Collected data:
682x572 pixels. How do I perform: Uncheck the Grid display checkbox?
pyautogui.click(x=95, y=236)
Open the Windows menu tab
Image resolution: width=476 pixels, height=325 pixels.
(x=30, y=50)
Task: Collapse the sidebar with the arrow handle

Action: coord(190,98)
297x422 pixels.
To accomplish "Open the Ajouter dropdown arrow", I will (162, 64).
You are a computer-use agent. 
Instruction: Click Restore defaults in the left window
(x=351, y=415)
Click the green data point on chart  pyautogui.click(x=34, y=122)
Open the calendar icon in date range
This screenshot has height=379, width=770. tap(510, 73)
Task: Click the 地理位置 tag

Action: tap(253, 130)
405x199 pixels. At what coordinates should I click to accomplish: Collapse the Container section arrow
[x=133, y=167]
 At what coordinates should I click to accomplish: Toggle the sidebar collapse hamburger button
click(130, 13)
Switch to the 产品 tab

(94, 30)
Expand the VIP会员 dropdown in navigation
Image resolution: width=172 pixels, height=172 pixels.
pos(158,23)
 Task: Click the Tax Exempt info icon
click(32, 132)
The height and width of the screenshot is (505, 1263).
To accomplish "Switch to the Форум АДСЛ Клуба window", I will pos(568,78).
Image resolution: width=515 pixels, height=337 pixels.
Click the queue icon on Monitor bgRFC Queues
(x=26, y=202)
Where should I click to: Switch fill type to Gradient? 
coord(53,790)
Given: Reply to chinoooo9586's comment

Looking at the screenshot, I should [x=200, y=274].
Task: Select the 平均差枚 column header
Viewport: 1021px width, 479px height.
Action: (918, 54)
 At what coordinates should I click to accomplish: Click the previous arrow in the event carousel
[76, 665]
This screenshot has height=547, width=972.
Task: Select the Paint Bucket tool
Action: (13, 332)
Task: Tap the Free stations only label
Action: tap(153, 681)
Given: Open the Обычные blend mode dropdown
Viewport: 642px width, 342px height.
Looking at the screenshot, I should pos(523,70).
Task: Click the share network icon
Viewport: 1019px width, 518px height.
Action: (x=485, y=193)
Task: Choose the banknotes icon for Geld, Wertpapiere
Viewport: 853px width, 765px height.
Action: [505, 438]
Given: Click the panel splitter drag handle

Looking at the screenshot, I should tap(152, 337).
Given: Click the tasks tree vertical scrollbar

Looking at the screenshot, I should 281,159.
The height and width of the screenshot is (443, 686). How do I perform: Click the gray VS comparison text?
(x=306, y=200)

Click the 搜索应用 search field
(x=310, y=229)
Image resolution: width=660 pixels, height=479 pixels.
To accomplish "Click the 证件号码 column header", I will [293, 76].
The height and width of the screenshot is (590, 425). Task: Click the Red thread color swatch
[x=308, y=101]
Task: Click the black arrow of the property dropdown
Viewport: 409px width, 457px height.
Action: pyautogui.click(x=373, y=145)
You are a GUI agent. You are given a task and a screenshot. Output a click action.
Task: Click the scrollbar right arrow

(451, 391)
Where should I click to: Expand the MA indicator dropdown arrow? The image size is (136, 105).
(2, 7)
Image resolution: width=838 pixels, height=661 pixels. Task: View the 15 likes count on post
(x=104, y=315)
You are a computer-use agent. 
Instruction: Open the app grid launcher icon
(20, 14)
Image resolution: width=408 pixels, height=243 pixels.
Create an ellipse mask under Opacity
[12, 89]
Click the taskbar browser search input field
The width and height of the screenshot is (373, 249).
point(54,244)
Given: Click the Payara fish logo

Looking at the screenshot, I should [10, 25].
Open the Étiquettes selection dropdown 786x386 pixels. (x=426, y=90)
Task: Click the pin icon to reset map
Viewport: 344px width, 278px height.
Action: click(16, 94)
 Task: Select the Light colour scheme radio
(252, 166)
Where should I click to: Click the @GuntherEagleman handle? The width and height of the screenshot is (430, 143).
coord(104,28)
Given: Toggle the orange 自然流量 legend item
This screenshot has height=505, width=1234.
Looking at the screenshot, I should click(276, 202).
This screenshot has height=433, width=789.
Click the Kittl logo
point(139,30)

## WHAT THE TASK ASKS
Whenever a line above includes "will", copy it in full.

## TASK RESULT
To accomplish "Open the Ajouter dropdown arrow", I will (162, 64).
To accomplish "Switch to the Форум АДСЛ Клуба window", I will pos(568,78).
To accomplish "Click the 证件号码 column header", I will [293, 76].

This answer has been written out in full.